How to: Apache Spark to find and filter Dirty Records (Scala/RDD)

Getting valuable insights out of Data Science pipeline is never that straight forward. Data folks usually encounter a number of issues related to data and most of them are related to the quality of data. There may be a lot of dirty records in your data-set i.e. records with anomalous values or values that don’t confirm to your interfaces. The predicament worsens when you are dealing with data-sets of huge scale i.e. million and billion of rows. Finding out which records have issues and filtering them out can be a time, processing and memory intensive task. In such instances, distributed and in-memory computation frameworks like Apache Spark really come in handy. Coupling the capabilities of Apache Spark, its data abstraction (core Spark RDDs or Spark SQL DataFrames) with Scala’s functional programming constructs, you can perform data cleansing using Apache Spark very efficiently. In this post, I am just going to cover one such use-case.

Lets say that we have a data-set of all postcodes of Australia and the corresponding territories which looks something like this:

0800 Darwin (NT)
 0800 Darwin City (NT)
 0800 Darwin GPO (NT)
 0801 Darwin GPO Private Boxes (NT)
 0810 Alawa (NT)
 0810 Brinkin (NT)
 0810 Casuarina (NT)
 0810 Coconut Grove (NT)
 0810 Jingili (NT)
 0810 Lee Point (NT)
 0810 Millner (NT)
 0810 Moil (NT)
 0810 Nakara (NT)
 0810 Nightcliff (NT)
 0810 Rapid Creek (NT)
 0810 Tiwi (NT)
 0810 Wagaman (NT)
 0810 Wanguri (NT)

P.S: you can access such data-set at this link

Lets also assume that you want to use this data-set in your data science pipeline in some context (e.g. look-ups by joining with some other data-set with more demographic details). You want to ensure that the postal codes are correct and that there aren’t any faulty or dirty entries in it. In this case, the number of records, though, wont be that huge, however even in this instance, going through record by record and seeing if the postal codes are “okay” will be time consuming. Natural choice would be to write a script that checks it. However if that program is executed in a runtime environment which is localised in one machine, you may run into memory issues. So putting Apache Spark to use where the processing will be distributed across multiple executors in YARN containers provisioned in multiples worker nodes makes quite a lot of sense.
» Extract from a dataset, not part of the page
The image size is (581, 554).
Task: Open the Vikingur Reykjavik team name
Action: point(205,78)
How to use Scala APIs for Apache Spark for handling dirty records:

This problem can be approached in so many ways. We can formulate regular expression and check the records if the pattern conforms. However, I am going to present another simple yet effective way to check if there are any issues in our data-set i.e. whether the postal codes are all correct. The logic will be based on the premise that the postal codes in Australia are 4 digits. So if any of the postal code is greater than 4 digits, its candidate to be faulty. The data-set available at the link is all clean however for demonstration purposes, I’ve tempered the data myself to make the tutorial more intuitive.
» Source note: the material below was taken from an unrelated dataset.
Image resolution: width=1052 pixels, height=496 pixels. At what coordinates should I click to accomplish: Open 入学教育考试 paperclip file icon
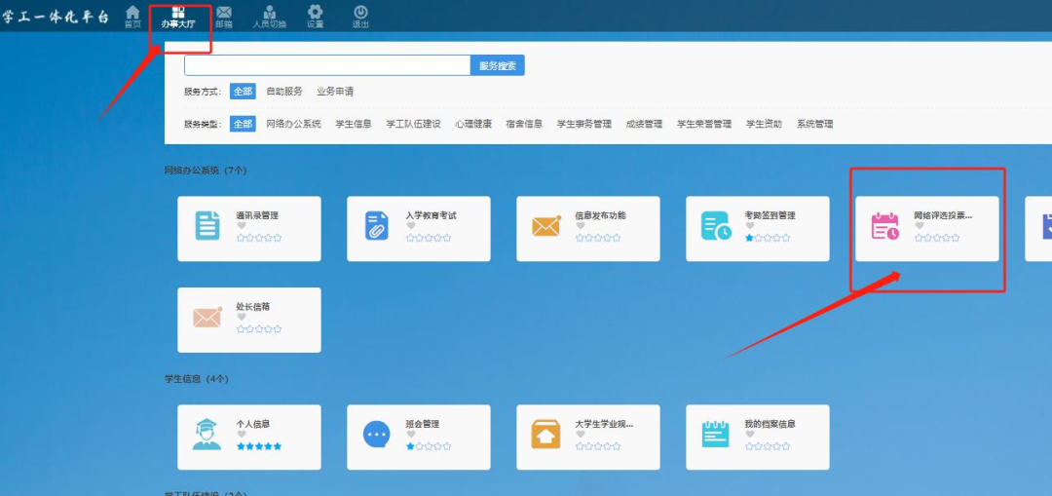coord(377,226)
so assuming that we have this data-set available in Hadoop distributed file system (HDFS). Then lets load this data-set in Apache Spark to create RDD of String:

scala> val oz_postcodes_rdd = sc.textFile("/user/ielahi/sample_ds/australia_post_codes.txt")
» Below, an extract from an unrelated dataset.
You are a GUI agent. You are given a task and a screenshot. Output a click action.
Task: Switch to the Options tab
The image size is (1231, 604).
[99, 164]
Doing a quick check of how many records are there in this data-set:

scala> oz_postcodes_rdd.count
 res15: Long = 13582

Let us see what is the maximum length of the Postal Code entries in our data-set. It should be 4.

scala> oz_postcodes_rdd.map(x=>x.split("\t")(0)).keyBy(x=>x.length).map(x=>x._1).max
 res16: Int = 5

The result that we got was 5 which signals that there are definitely some faulty entries. We applied a map transformation (which applies a higher order function on each element of the RDD). We firstly split each element of our RDD (i.e. string containing each line in our file) which returns Array and we retrieve the first element of the array (as done with x=>x.split(“,”)(0)) which corresponds to the postal codes. Then we apply keyBy transformation to generate key value pair RDDs of the form (length, postal codes) where key represents length (i.e. length of string) of the element and the value represents the element itself (e.g. (4,0810)). And then through another map transformation, we retrieve just the first element of the tuple and then call “max” action to find out the maximum value.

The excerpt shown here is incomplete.